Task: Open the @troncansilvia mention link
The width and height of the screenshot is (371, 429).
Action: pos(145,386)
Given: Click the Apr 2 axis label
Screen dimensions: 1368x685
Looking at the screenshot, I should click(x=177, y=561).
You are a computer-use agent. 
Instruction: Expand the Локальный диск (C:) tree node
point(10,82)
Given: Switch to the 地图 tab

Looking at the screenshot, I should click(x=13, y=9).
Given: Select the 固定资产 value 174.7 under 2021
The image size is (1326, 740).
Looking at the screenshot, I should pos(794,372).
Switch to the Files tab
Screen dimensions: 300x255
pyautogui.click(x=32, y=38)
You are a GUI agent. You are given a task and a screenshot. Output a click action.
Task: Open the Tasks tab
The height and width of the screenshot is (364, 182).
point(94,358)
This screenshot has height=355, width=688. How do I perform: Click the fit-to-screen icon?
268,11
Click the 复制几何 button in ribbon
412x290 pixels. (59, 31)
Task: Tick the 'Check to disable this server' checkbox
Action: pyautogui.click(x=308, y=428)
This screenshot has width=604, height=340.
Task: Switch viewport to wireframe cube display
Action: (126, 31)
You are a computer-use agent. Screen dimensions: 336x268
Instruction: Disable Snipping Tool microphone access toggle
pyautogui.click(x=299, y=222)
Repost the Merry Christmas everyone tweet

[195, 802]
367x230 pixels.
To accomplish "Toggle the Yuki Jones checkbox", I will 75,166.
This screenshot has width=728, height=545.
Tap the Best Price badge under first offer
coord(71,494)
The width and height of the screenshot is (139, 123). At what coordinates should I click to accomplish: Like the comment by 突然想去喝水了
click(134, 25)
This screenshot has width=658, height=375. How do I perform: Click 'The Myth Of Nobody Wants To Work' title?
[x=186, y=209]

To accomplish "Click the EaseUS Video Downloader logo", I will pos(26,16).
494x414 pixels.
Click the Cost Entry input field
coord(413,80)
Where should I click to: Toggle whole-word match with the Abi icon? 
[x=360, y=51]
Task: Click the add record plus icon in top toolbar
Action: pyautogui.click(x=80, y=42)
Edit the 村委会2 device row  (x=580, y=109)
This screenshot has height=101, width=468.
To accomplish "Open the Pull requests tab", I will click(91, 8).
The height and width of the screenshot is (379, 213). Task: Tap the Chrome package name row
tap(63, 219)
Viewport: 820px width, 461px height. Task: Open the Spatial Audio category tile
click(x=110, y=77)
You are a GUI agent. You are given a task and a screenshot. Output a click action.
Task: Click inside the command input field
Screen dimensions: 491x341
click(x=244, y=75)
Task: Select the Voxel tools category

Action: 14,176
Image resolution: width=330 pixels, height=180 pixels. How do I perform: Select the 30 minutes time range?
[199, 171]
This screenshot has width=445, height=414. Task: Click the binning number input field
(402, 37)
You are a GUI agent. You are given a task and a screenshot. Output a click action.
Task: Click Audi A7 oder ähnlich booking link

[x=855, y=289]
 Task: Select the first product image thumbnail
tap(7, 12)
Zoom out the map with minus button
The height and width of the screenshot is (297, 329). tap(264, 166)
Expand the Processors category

★ ★ ★

**Your objective:** From the entries above, print the lines beginning at the one with "367x230 pixels." and stopping after the one with "This screenshot has height=101, width=468.", exactly as written and with nothing else.

**Result below:**
367x230 pixels.
To accomplish "Toggle the Yuki Jones checkbox", I will 75,166.
This screenshot has width=728, height=545.
Tap the Best Price badge under first offer
coord(71,494)
The width and height of the screenshot is (139, 123). At what coordinates should I click to accomplish: Like the comment by 突然想去喝水了
click(134, 25)
This screenshot has width=658, height=375. How do I perform: Click 'The Myth Of Nobody Wants To Work' title?
[x=186, y=209]

To accomplish "Click the EaseUS Video Downloader logo", I will pos(26,16).
494x414 pixels.
Click the Cost Entry input field
coord(413,80)
Where should I click to: Toggle whole-word match with the Abi icon? 
[x=360, y=51]
Task: Click the add record plus icon in top toolbar
Action: pyautogui.click(x=80, y=42)
Edit the 村委会2 device row  (x=580, y=109)
This screenshot has height=101, width=468.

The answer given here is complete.